Regione Veneto. Per il bilancio regionale è un anno di svolta

da Regione Veneto, bilancio 2011 (1)

Tutti i cittadini devono aver chiaro come si muovono la politica e l’amministrazione. Non ne abbiamo sufficiente conoscenza e ne teniamo conto relativamente nelle nostre valutazioni.

Due ‘novità’ sono il ruolo determinante dell’Unione Europea per le scelte degli Stati del continente e delle Regioni a livello locale, anche sul piano economico.

Ogni Comune ha suoi finanziamenti, pubblici e privati (sempre meno); la Regione dispone di somme ingenti e decide in quali direzioni spenderle: stanziamenti decisivi, a seconda di dove vanno a finire, per la nostra vita quotidiana.

Ripercorrere il dibattito degli scorsi mesi sul bilancio del Veneto è molto importante per renderci conto del futuro che ci sta davanti.

Regione Veneto. Per il bilancio regionale è un anno di svolta

Ne vedremo le conseguenze soprattutto a partire dalla seconda metà del 2011.

Cattive notizie da Roma

*Ottobre-Novembre 2010. Cattive notizie da Roma:

– I contributi dello Stato per il 2010 sono stati: 1.586.000.000; per il 2011 sono 1.241.000.000. Di questi 726 milioni non si possono toccare: coprono stipendi, mutui, spese fisse; altri 72 sono per agenzie e società della Regione (subiranno tagli del 15%); altri 40, incassati dai bolli d’auto, spettano ad altre Regioni.

– il taglio dei trasferimenti statali per il Veneto è di almeno 350 milioni; saliranno a 400 nel 2012.

– Tracollo delle entrate: da 2,2 miliardi a 1,3.

– Il bilancio regionale complessivo passa da 13,6 miliardi nel 2010 a 12,3 nel 2011.

– Alla Regione mancano 350 milioni tagliati da Roma e 150 milioni per mancati introiti dell’Irpef. Totale: 500 milioni.

– Il fondo nazionale per le politiche sociali passa da 1.346.000.000 a 376 milioni. Per il Veneto passa da 107 a 30 milioni.

– Ne fanno le spese gli assessori regionali con una riduzione di fondi tra il 10 e il 13 %. La Sanità ha un bilancio di oltre 8 miliardi. Gli altri 11 Assessorati si divideranno nel 2011 circa 442 milioni.

Nel 2010 erano a disposizione altri 600 milioni per investimenti, ora azzerati perché la Regione ha  raggiunto il limite massimo di indebitamento. Ciò affosserà i lavori pubblici, fino a quando non si estinguerà qualche mutuo.

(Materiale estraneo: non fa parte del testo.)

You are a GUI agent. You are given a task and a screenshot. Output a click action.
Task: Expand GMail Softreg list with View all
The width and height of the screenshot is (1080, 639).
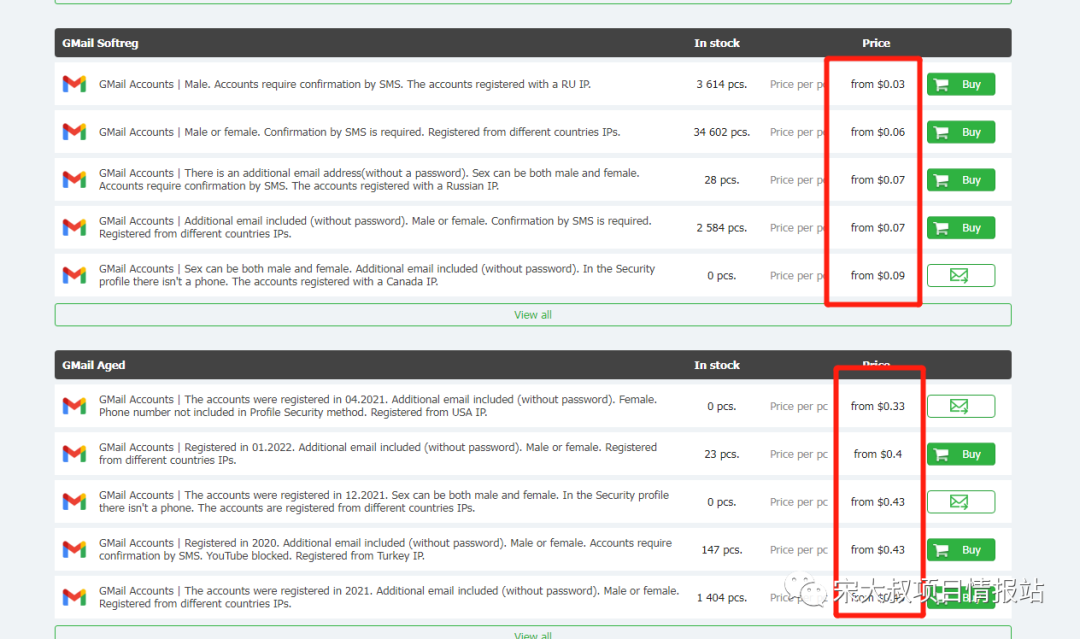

Il presidente Zaia presenta un quadro drammatico, di cui faranno le spese i deboli: “Tagli dolorosi, da lacrime e sangue, ai limiti della dignità di un amministratore”. Conclude però che la manovra del Governo è indispensabile.

Italia dei Valori: presidente ‘in ginocchio’.

* Primi provvedimenti della Regione nella nuova situazione economica:

– Copre le spese di Arpav: 5.100.000.

– Dà 35 milioni a Veneto Sviluppo (altri 15 forse in arrivo) a favore di banche e piccole imprese.

–  Finanzia Veneto Strade per progettare la Statale 12, fondamentale per la viabilità a Verona Sud. Al finanziamento (giugno 2008) per la progettazione preliminare del tratto Verona – Buttapietra, si aggiungono 100.000 euro per completare il progetto da presentare a Anas. Solo progetti.

– Un privilegio economico per l’ESU: diritto allo studio universitario.

– Due delibere, nel gennaio 2011, stanziano 284.000 euro per due feste di caccia e altre iniziative.